■ Your objective ■
Look below for the line that contains "Viewport: 1104px width, 480px", and write out exactly that line and all remaining lines of the listing, omitting pictures.

■ Data provided ■

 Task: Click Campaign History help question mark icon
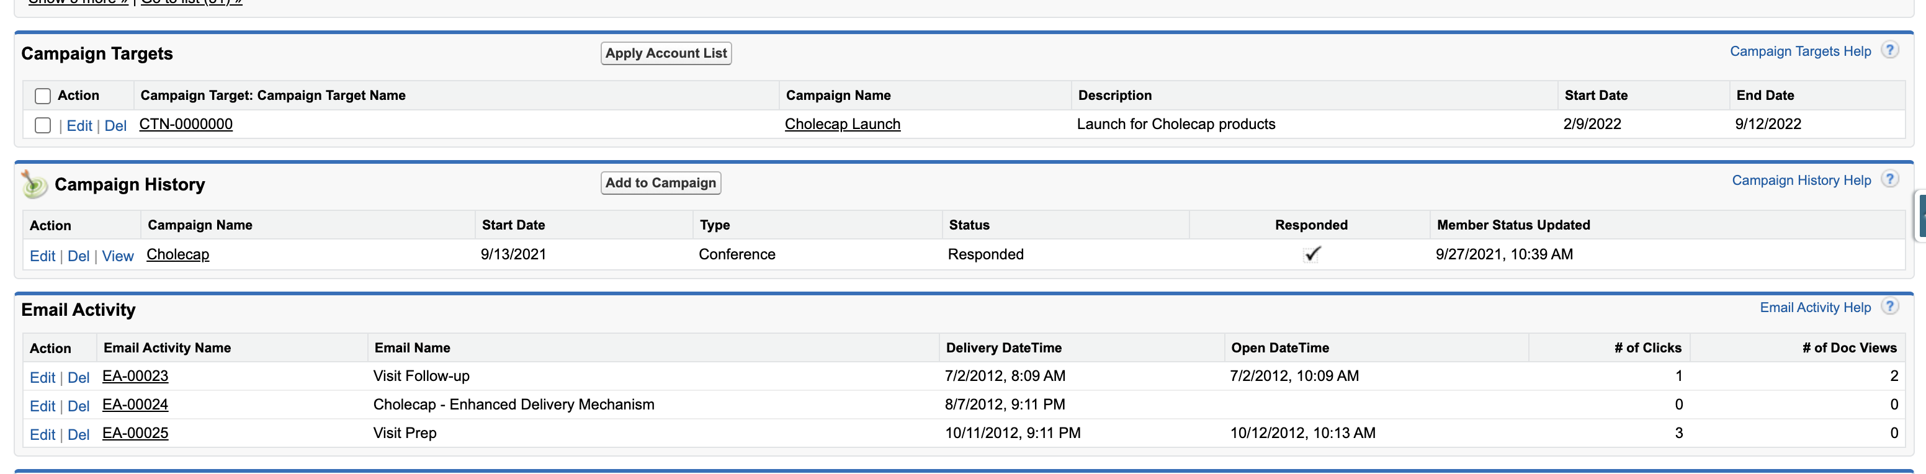1889,180
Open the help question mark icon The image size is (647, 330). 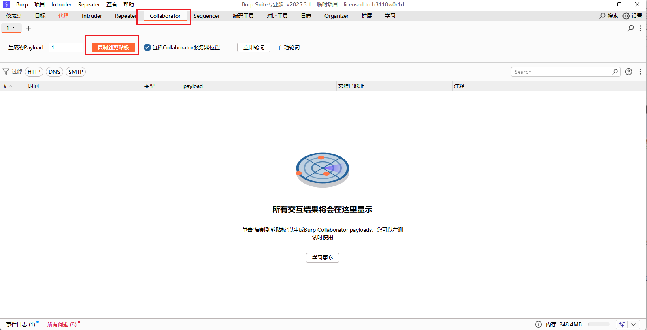click(x=628, y=72)
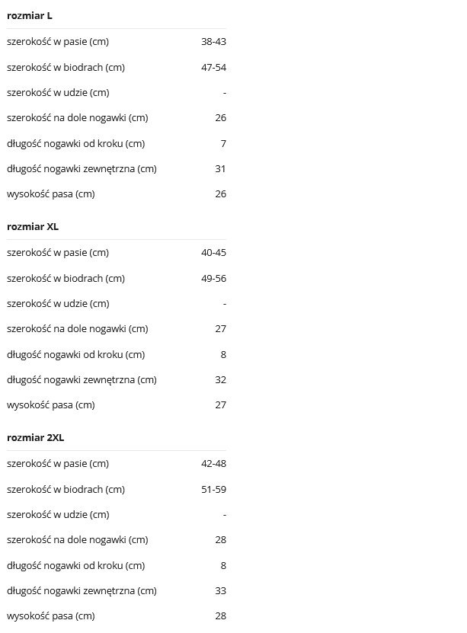467x633 pixels.
Task: Click the 'rozmiar 2XL' size heading
Action: click(x=36, y=438)
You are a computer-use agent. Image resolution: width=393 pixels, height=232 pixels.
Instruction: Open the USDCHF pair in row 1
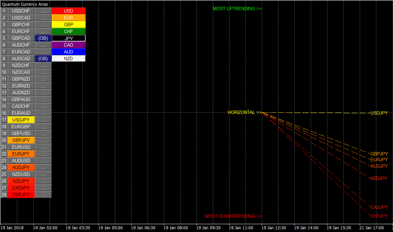click(21, 11)

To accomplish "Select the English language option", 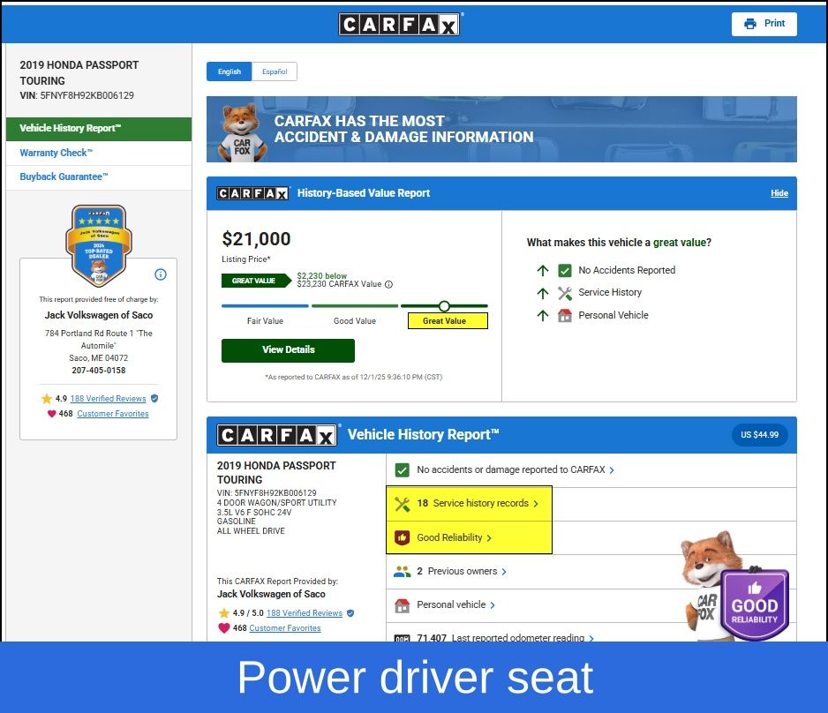I will [230, 71].
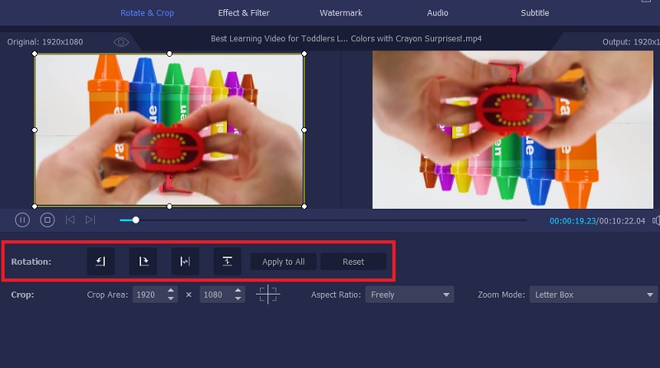Toggle original preview eye icon
This screenshot has height=368, width=660.
click(x=121, y=42)
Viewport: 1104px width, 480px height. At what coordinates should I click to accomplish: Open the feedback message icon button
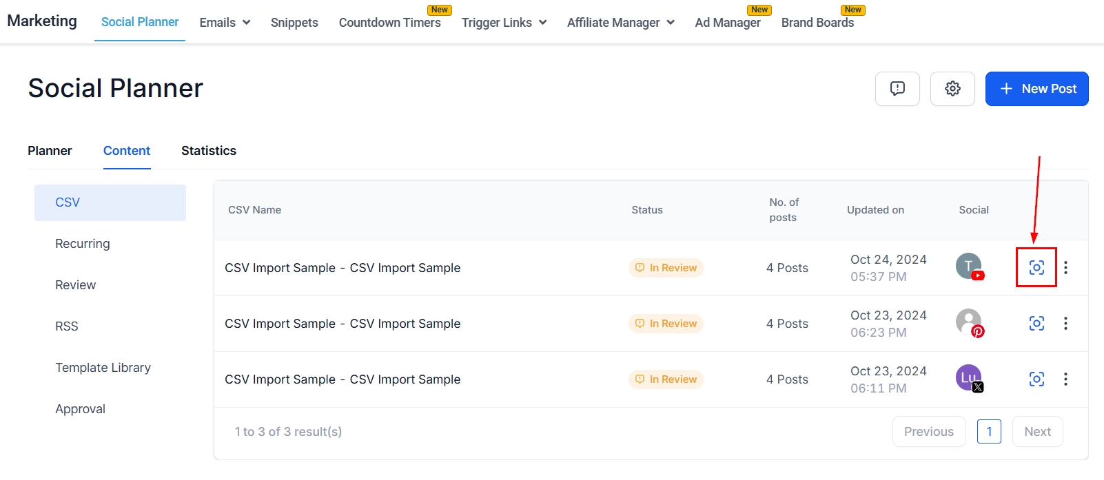coord(897,89)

■ Solution ■
Viewport: 1104px width, 480px height. At what coordinates should I click to accomplish: Open the feedback message icon button
coord(897,89)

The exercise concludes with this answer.